Monday, June 11, 2007

The Google Freshness Factor

e is a patent application in the US Trademark Office from Monika Henzinger, published in July, 2005, that certifies that she has figured out a way of determining a document’s “freshness.” In an attempt to associate this new term with Google’s other patented terminology (namely PageRank and TrustRank), forum posters are now referring to the concept as “FreshRank.”

The abstract of this patent application states that one of the problems of determining the freshness of a document indexed in a search engine is that the “last-modified-since” attribute isn’t always correct. Some webmasters have figured out they can change the modify date, but obviously a pattern of abuse developed. It doesn’t fool Google, because what Google looks for is actual modified content. As far as how Google determines how old or “fresh” a document may be is still somewhat of a secret. Lately, in the estimation of many, Google has done a very poor job in determining which web sites present as the freshest content in relation to relevancy.

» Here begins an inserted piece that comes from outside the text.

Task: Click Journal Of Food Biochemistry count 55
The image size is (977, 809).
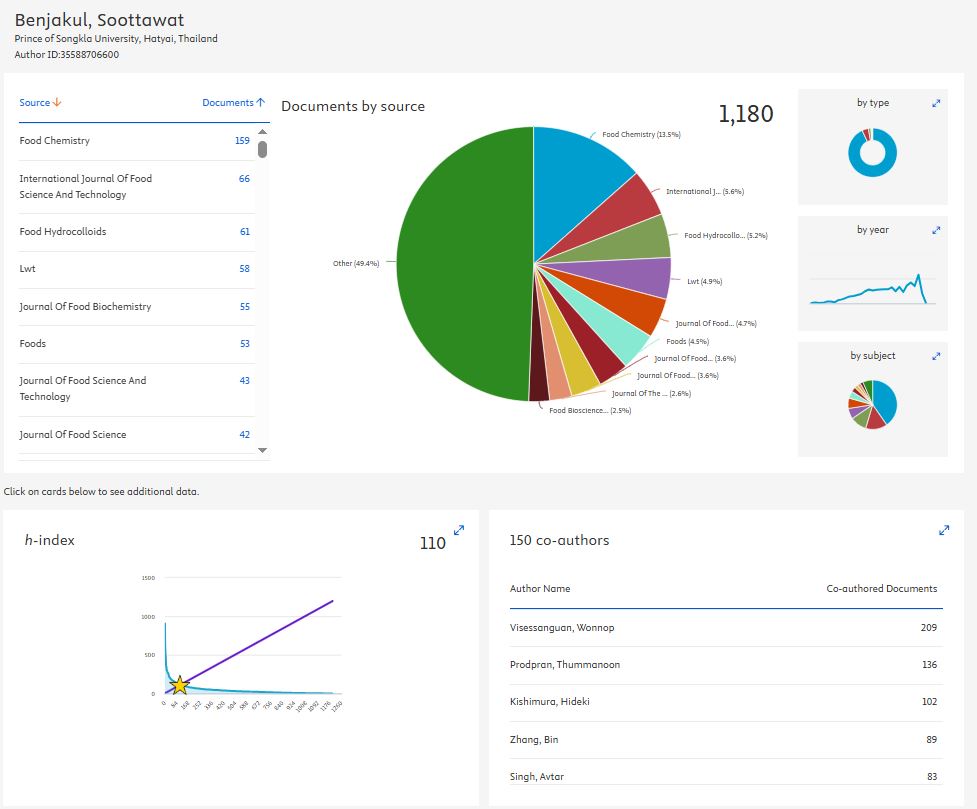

This brings to mind a pertinent question. How does the freshness factor rank in determining relevancy? It has been determined by some that it doesn’t necessarily matter how fresh a document is to Google, especially if that document has many inbound links pointing to it. Henzinger is attempting to patent a more explicit form of freshness, since not all search engines use the “last modified since” attribute anyways, and stating that search engines need a more reliable way of determining overall updated content.

Unfortunately, with the implementation of the duplicate content penalty, we’ve been seeing problems with the freshness attribute of documents. With Google, in particular, the filter employed to whittle out duplicate content doesn’t appear to be taking into consideration the actual origin of the content. For many, this is becoming a great frustrating point. With the onslaught of the technological advances that Google has placed into the public realm within the last decade, it seems impractical and almost ridiculous that they would leave out the very concept of being able to determine the source of the fresh content. Yahoo and MSN do not appear to have this particular problem, so why does Google?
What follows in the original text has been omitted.